Conceding EFF’s youth appeal, ANC Gauteng premier still upbeat that ANC will win at polls as rivals are ‘in disarray’.
Gauteng Premier David Makhura is all too aware of the fact that the Economic Freedom Fighters (EFF) is making inroads among young voters in the wake of the ANC Youth League’s failure to attract members.
Despite this, he remains confident that his party will regain control of the province.
“The EFF will get some votes from young people,” Makhura told City Press during an interview at the provincial legislature on Friday.
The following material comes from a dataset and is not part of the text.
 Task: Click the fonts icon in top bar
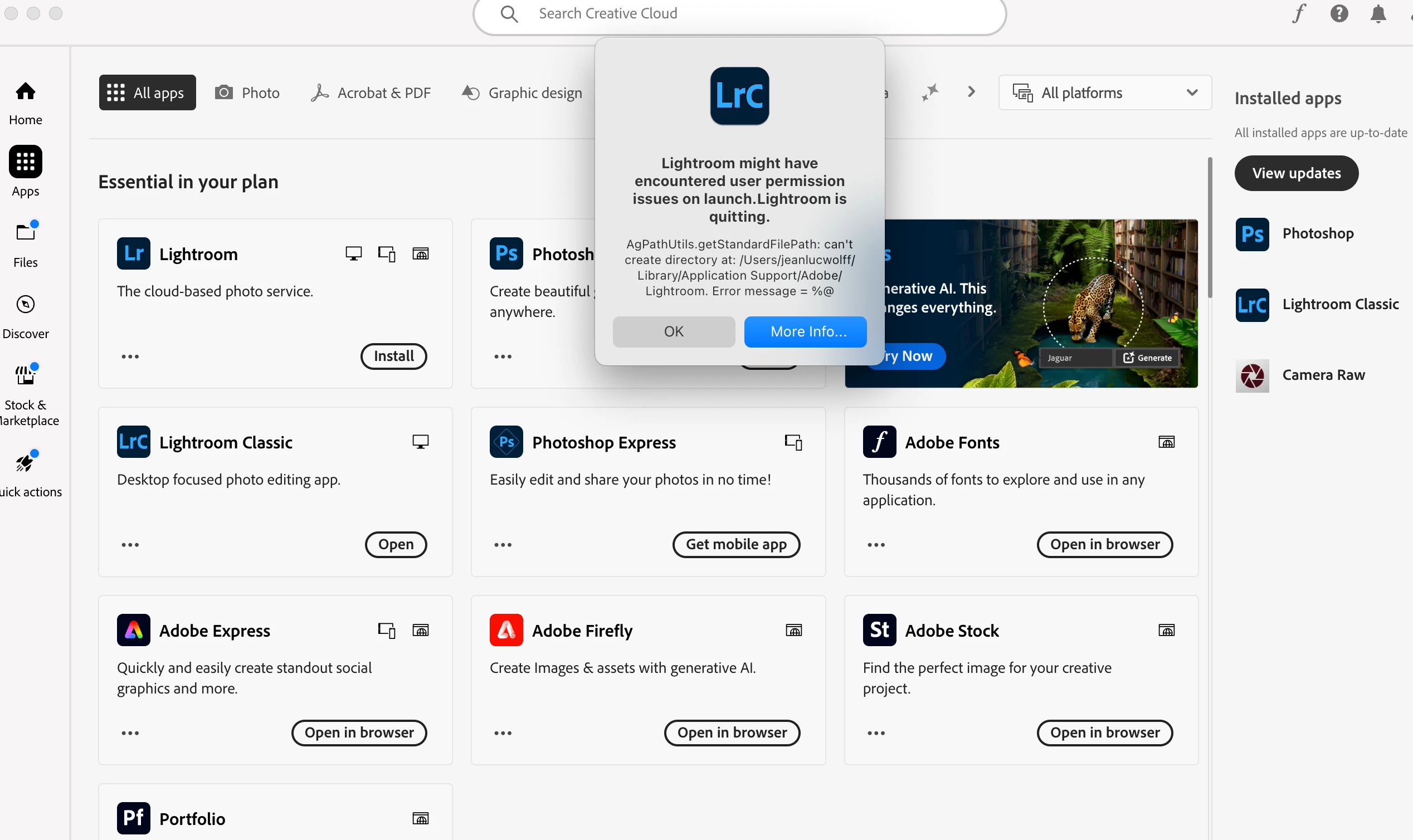[x=1298, y=13]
“We have a youth league of the ANC that is not in good shape. But we are working with the league in this province to help them so that they become the real voice of the youth. That vacuum is creating problems for us.”
Makhura said the EFF would continue to win the support of young people, but he remained unflustered.
“There is no harm. They will have votes from some of the youth.”
His remarks come on the back of a survey on voters, conducted by the SA Institute of Race Relations between August and September this year, which indicated that the EFF could double its support in next year’s general elections at the expense of the ANC.
But the poll was conducted before the EFF got enmeshed in the VBS saga, with reports that party leaders may have benefited from the financial scandal.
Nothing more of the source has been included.